The newly rebuilt Roosevelt Island Tramway opened today, following a nine-month modernization project which replaced the previous 33-year-old tram system. The new tram reduces travel time, permits both cabins to start on the side with highest demand during rush hour, and includes new safety measures, according to an announcement by the Roosevelt Island Operating Corporation (RIOC), a New York State Public Benefit Corporation in charge of the management of Roosevelt Island.
“Roosevelt Island’s Tramway is once again the most modern urban aerial transportation system in the world,” said Leslie Torres, President of RIOC, at the ribbon-cutting ceremony for the new tram. “It’s built to serve residents, business, and tourists for the next thirty (30) years.” Roosevelt Island is currently home to approximately 12,000 residents, open spaces, recreation areas, six landmarks, schools, and shops. The Tram continues to be part of the Metro Card fare system, providing free transfers to buses and subways. The infrastructure improvement was funded through a $15 million investment from the State of New York and $10 million from RIOC.
The Tram was designed to be more stable in high winds, eliminate impact of electrical and mechanical malfunctions, and allow for one cabin to continue operations while the other undergoes preventive maintenance. According to Brian Lawler, Commissioner and CEO of New York State Homes and Community Renewal, “We created this tram with the convenience and safety of Roosevelt Island residents, businesses and tourist in mind. A state-of-the-art tram helps further our mission to create a model community of mixed-income housing, small businesses and plenty of open, green space to serve both island residents and the larger City community.”

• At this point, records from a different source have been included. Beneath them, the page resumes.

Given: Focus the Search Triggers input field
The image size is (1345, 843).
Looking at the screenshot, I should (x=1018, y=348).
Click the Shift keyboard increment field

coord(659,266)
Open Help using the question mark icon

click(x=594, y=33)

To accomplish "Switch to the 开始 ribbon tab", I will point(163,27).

Key innovations for the new Tram include:
• Two separate Tram systems. Each cable track operates independently of the other, allowing for preventive maintenance and other servicing on one side, while maintaining service on the other.
• Cabins that are attached to a double hanger arms, providing for a more stable ride. The cabins of the previous system were suspended from a single hanger arm.

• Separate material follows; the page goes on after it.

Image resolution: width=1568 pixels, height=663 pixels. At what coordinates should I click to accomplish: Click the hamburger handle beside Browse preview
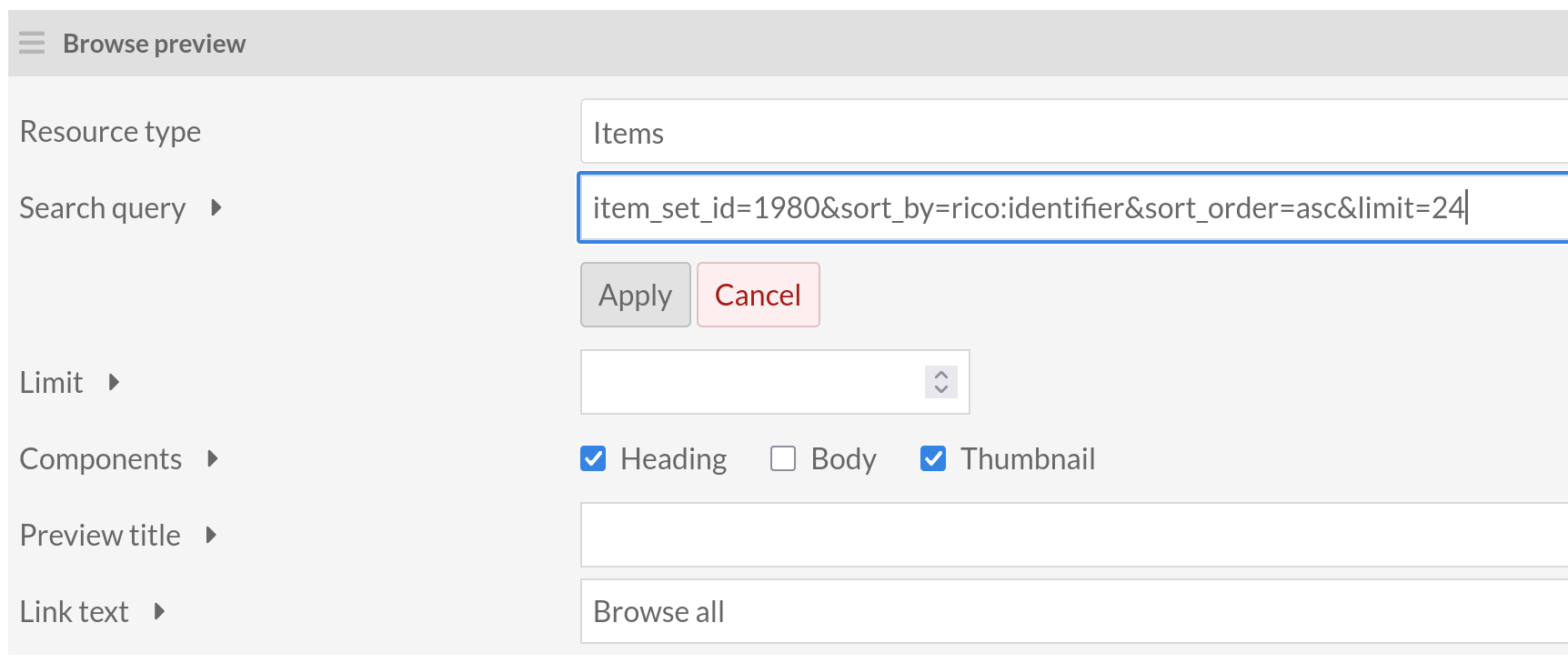[x=32, y=43]
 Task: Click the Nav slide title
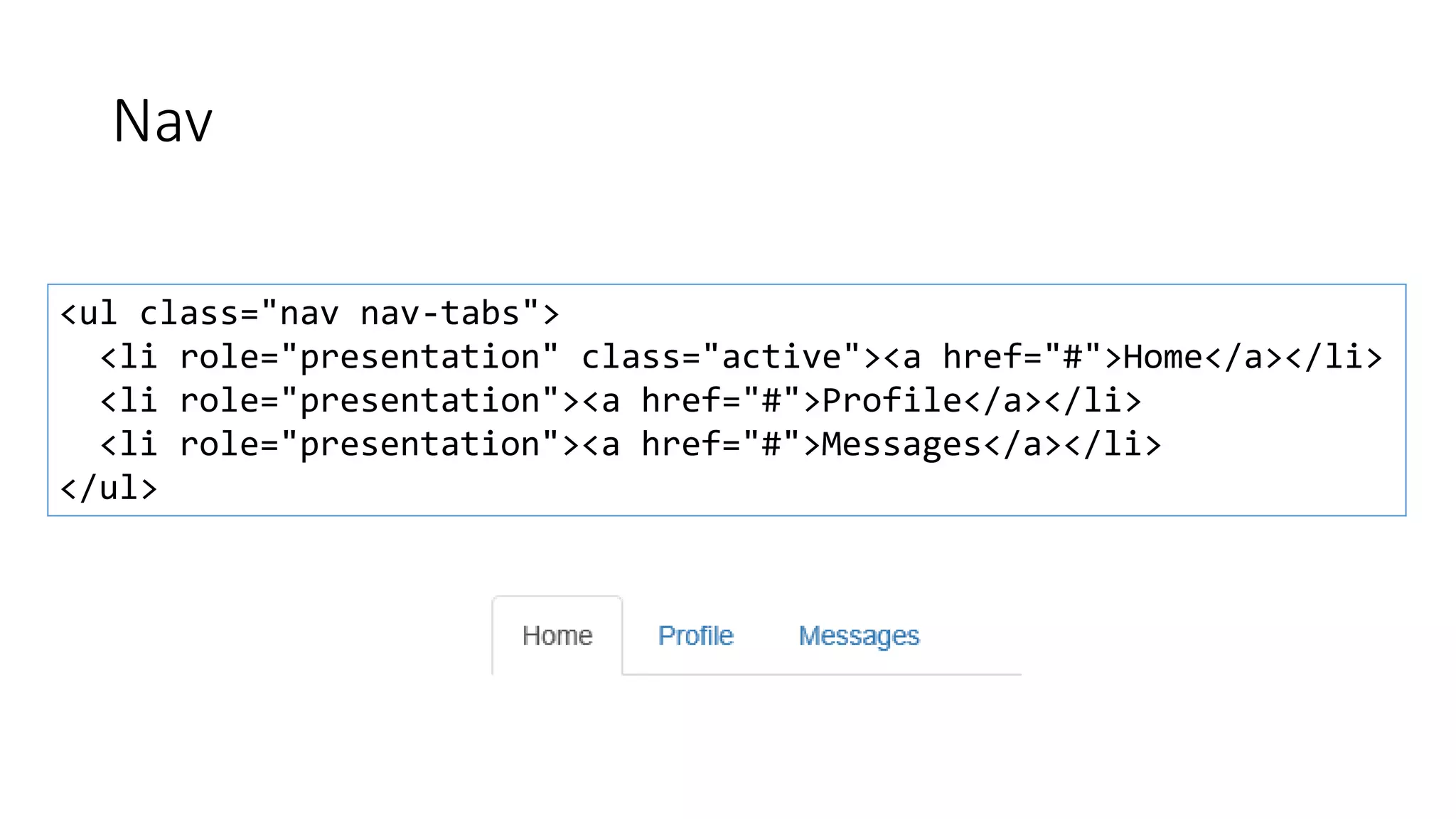pyautogui.click(x=163, y=122)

• Built-in operational and electrical back-ups including a separate motor for each cabin, back-up motors for the cabins, and four (4) back-up generators.
Pomagalski, S.A. (Poma), one of two companies world-wide capable of rebuilding the tram, was awarded the design/build contract in 2008, after a selection process. POMA worked closely with local trades and contractors, under the supervision of RIOC and its engineering team consisting of New York based LiRo Engineering and Thornton Tomasetti, and Shea, Carr, Jewel of Denver, Colorado. Leitner-Poma, the American affiliate has a five-year operating agreement to run the Tram with a New York based crew.

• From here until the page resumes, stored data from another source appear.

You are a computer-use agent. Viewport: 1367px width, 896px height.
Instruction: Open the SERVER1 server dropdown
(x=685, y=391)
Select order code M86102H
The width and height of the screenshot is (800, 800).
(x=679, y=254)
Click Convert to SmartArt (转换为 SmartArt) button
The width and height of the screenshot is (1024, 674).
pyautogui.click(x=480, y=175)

The Roosevelt Island Operating Corporation of the State of New York was created by State statute in 1984 with responsibility for the operation and development of Roosevelt Island. A General Development Plan, which accompanied the 1969 Ground Lease between New York City and State, directed the development of “a new community” specifically providing for mixed income housing, an abundance of open space, protection of its six City landmarked buildings, protection of the environment and innovative solutions to New York’s technology requirements. “.. a demonstration of modern planners’ capacity to harness technology for human use, while enhancing rather than degrading the environment.…”, according to a 1976 editorial marking the naming of Roosevelt Island after our 32 President.
The Roosevelt Island Plan is now nearly complete. The Four Freedoms Park, a memorial to President Franklin D. Roosevelt, is under construction and three more residential buildings are expected within the next few years. The Tram’s redesign anticipates increased usage over the coming years.